# ЧТО СДЕЛАТЬ
Сможете продолжить текст о «Поэме без героя» Ахматовой, приведенный ниже, начиная сразу после его последней фразы?

# ТЕКСТ СТРАНИЦЫ
/---

У меня есть два экземпляра "Поэмы". На одном есть инициалы Князева над "первым посвящением", но они зачеркнуты рукой Ахматовой. Она зачеркнула их при мне, сказав, что это опечатка. На другом экземпляре их нет. В печати "Поэма" появилась с именем Князева на "посвящении"[1]. На чьем же черновике она писала и чьи вспомнила ресницы? Если в "Поэме без героя" речь идет о двух погибших, из которых один отнял у себя жизнь перед началом нового века, а другой принял свой жребий и не попытался от него ускользнуть, поэма как-то углубляется. Внутренняя свобода привела Мандельштама к смерти "с гурьбой и гуртом", а "драгунский корнет со стихами и с бессмысленной смертью в груди" уклонился от судьбы и совершил величайший акт своеволия - самоубийство: "Сколько гибелей шло к поэту глупый мальчик, он выбрал эту - первых он не стерпел обид... Он не знал, на каком пороге он стоит и какой дороги перед ним откроется вид..." При таком понимании не случайной окажется реминисценция из "Бесов", воспроизводящая обстановку самоубийства величайшего своевольца Кириллова: "...кто-то снова между печкой и шкафом стоит".
В "Поэме без героя" Ахматова ведет всю линию на недосказанности и уклончивости, а ее сила как поэта в лобовой атаке и в прямоте. Статья о "Каменном госте" - самооправдание Ахматовой, хотевшей доказать, что биографические данные запрятаны в литературе, проходят своеобразную обработку: Пушкин обнаруживается и в Дон-Гуане, и в Командоре. Оба героя своеобразное воплощение самого Пушкина. Для фабульных вещей девятнадцатого века этот метод вполне оправдан. "Поэма без героя" - развернутое лирическое высказывание, поминальный плач по ушедшему времени, в котором таились зародыши страшного будущего. В такой вещи "облитературивание сюжета" не "объективизация", а ложная уклончивость. Шкатулка с тройным дном имеет смысл, если в ней действительно можно что-нибудь спрятать, но во время обыска или после смерти все три дощечки вынимаются в один миг: что же там лежит?
Ахматова, видимо, решила под конец слить Князева и Мандельштама, пропустив обоих через литературную мясорубку, вот и вышло, что она пишет на черновике Князева, а у гусарско-го корнета, может, и не было черновиков. Право на черновики надо еще заработать. Время покажет, было ли это право у Мандельштама. Во всяком случае, еще в 19 году он сомневался в нем, а потом никогда о черновиках не заговаривал.
Еще печальнее, если Ахматова пыталась сделать из Князева и Мандельштама нечто вроде двойников: два лика одного лица, один рано ушел, другой остался до конца. Эти два человека слиться не могут, и на слова "Я к смерти готов" тоже надо заработать право. Моя обида, что ради литературной игры Ахматова злоупотребляла словами Мандельштама и датой его смерти.

\---

# ПРЕДОСТАВЛЕННЫЕ ДАННЫЕ
/---

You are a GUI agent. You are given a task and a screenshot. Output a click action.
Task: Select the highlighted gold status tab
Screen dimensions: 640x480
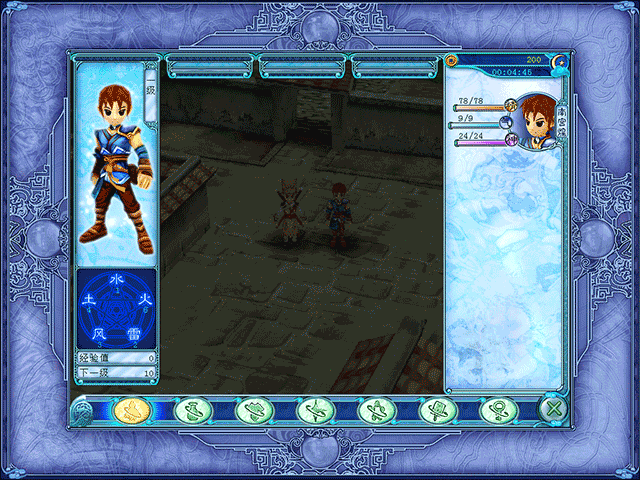(130, 408)
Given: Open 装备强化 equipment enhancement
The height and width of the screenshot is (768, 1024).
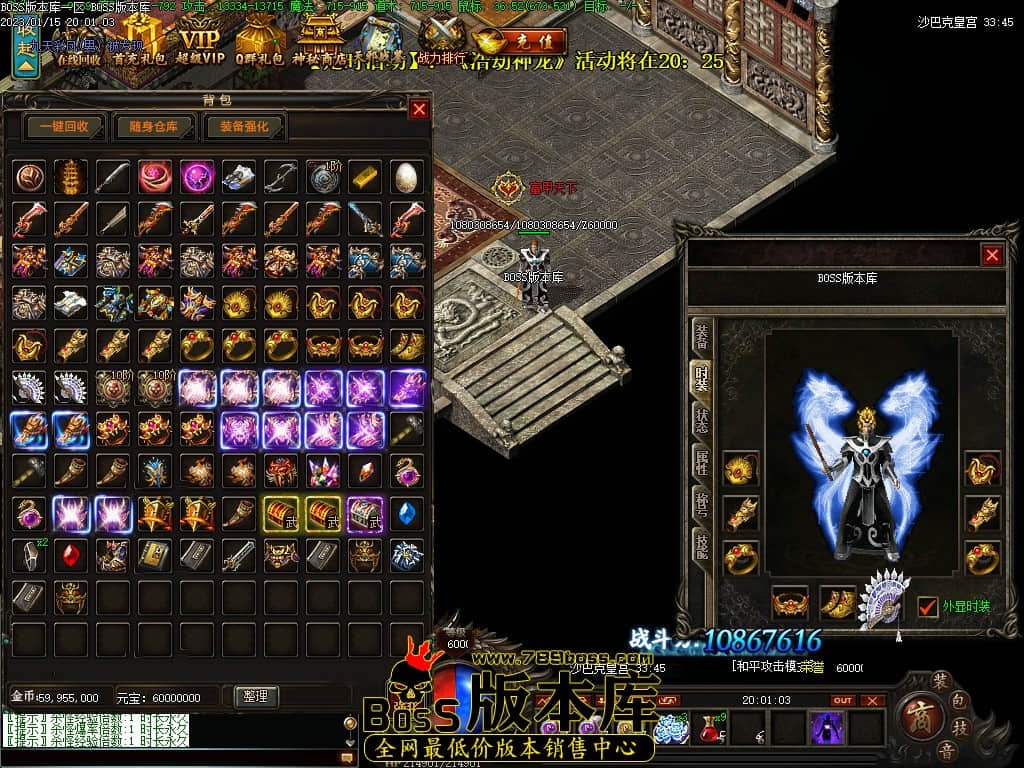Looking at the screenshot, I should tap(244, 127).
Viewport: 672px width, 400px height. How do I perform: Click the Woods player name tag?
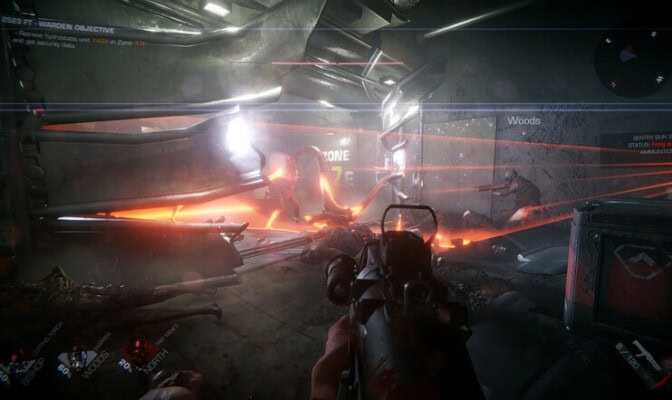523,121
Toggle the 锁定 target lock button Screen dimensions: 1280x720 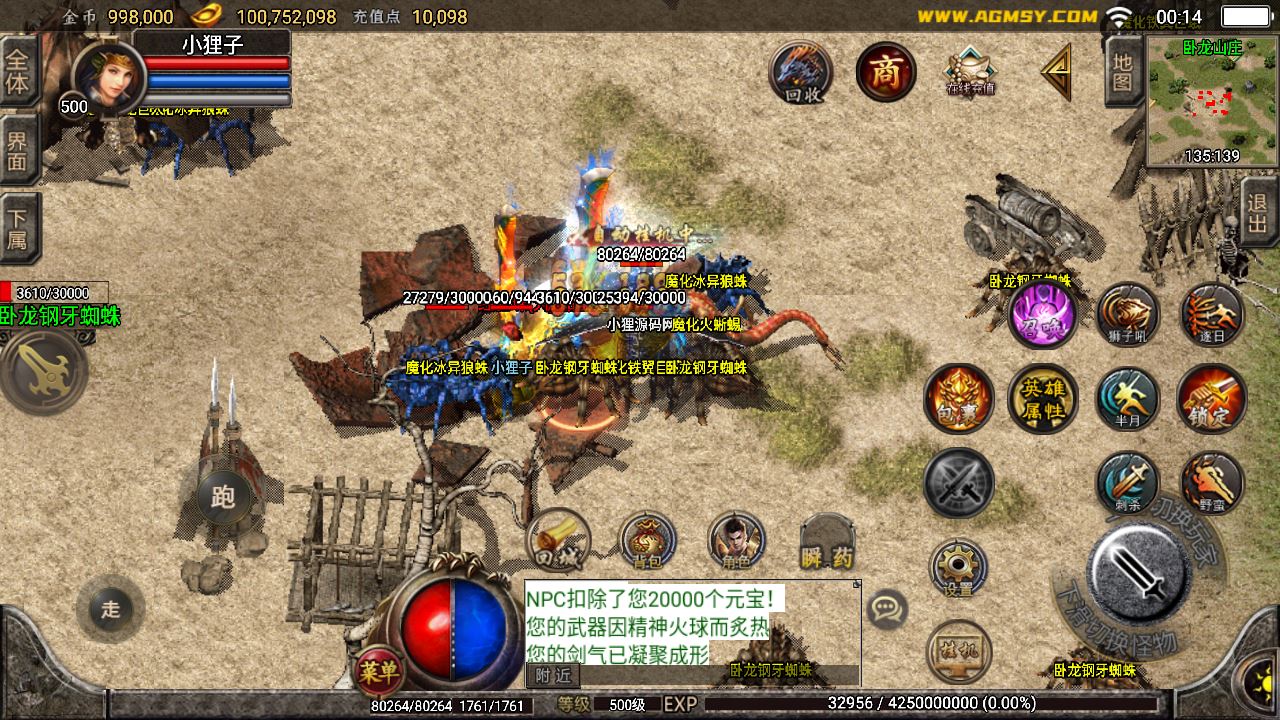pos(1211,399)
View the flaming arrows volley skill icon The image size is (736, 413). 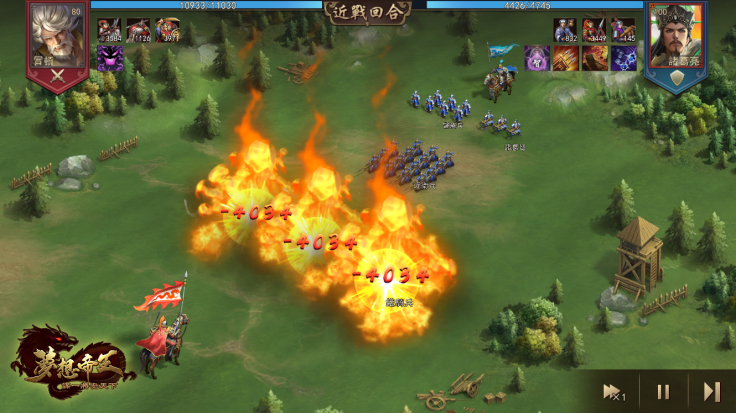[566, 58]
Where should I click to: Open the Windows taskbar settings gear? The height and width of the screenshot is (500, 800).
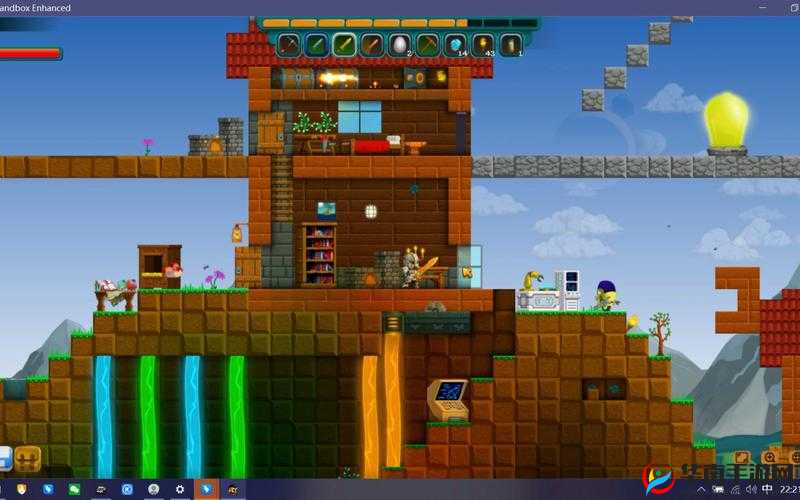(x=180, y=489)
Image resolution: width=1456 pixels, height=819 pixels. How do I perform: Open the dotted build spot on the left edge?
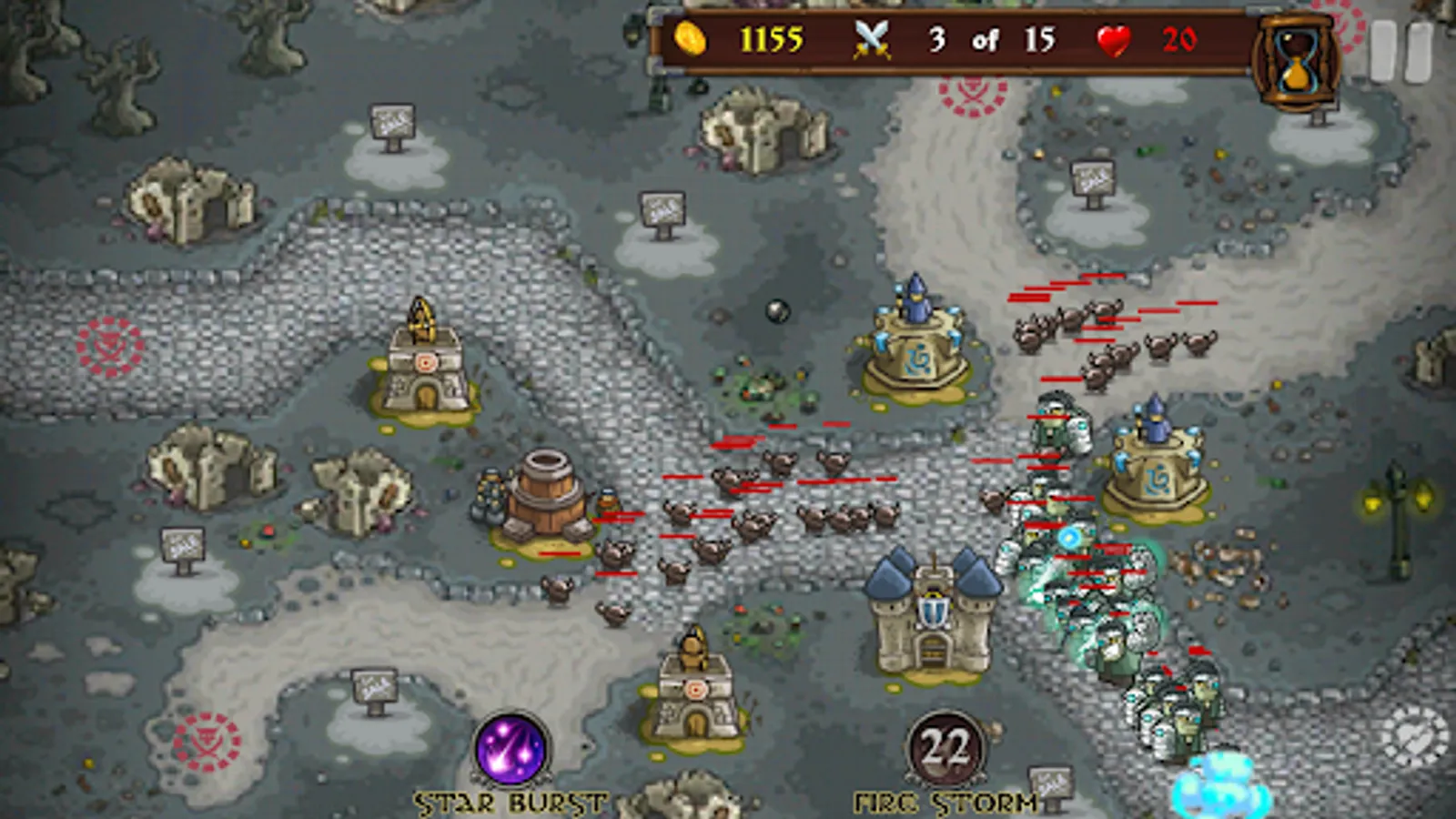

\---

# ОТВЕТ
Двойничество не только литературная игра, но психологическое свойство Ахматовой, результат ее отношения к людям. В зеркалах и в людях Ахматова искала свое отражение. Она и в людей гляделась, как в зеркала, ища сходства с собой, и все оказывались ее двойниками. Ольга Судейкина, по словам Ахматовой, - "один из моих двойников", Марина Цветаева - "невидим-ка, двойник, пересмешник", надпись на книге мне: "Мое второе я"[2]... Сколько у человека может быть "я" и почему они между собой такие несхожие? Познакомившись с Петровых, Ахматова спрашивала меня и Мандельштама, узнаем ли мы ее в новой знакомой. На старости Ахматова вдруг узнала себя в дочери Ирины Пуниной, Ане Каминской, и даже заставила ее отрастить себе челку. Аня показалась мне абсолютно нелепой в ахматовской челке, и Ахматова отчаянно на меня обиделась. В старости Ахматова начала и всех мужчин считать двойниками, не своими, конечно, а друг друга. Все, живые и мертвые, объединялись тем, что влюблены в нее, Ахматову, и пишут ей стихи. В зрелые годы Ахматова была другая, и подобное отношение к людям характеризует ее старость и, пожалуй, как я подозреваю со слов Мандельштама, раннюю, еще ничем не омраченную молодость. В старости и в юности мы все эгоцентрики, а в игре в двойничество действовал механизм эгоцентризма. Правда, в оправдание Ахматовой я могу сказать, что кроме эгоцентризма в этом проявлялось еще свойство, присущее ей в самой высокой степени: она увлекалась каждым человеком, и от этого у нее возникала потребность покрепче его связать с собой, слиться с ним. Особенно остро это свойство проявлялось по отношению к женщинам, которых Ахматова производила в "красавицы", а их было бесконечно много.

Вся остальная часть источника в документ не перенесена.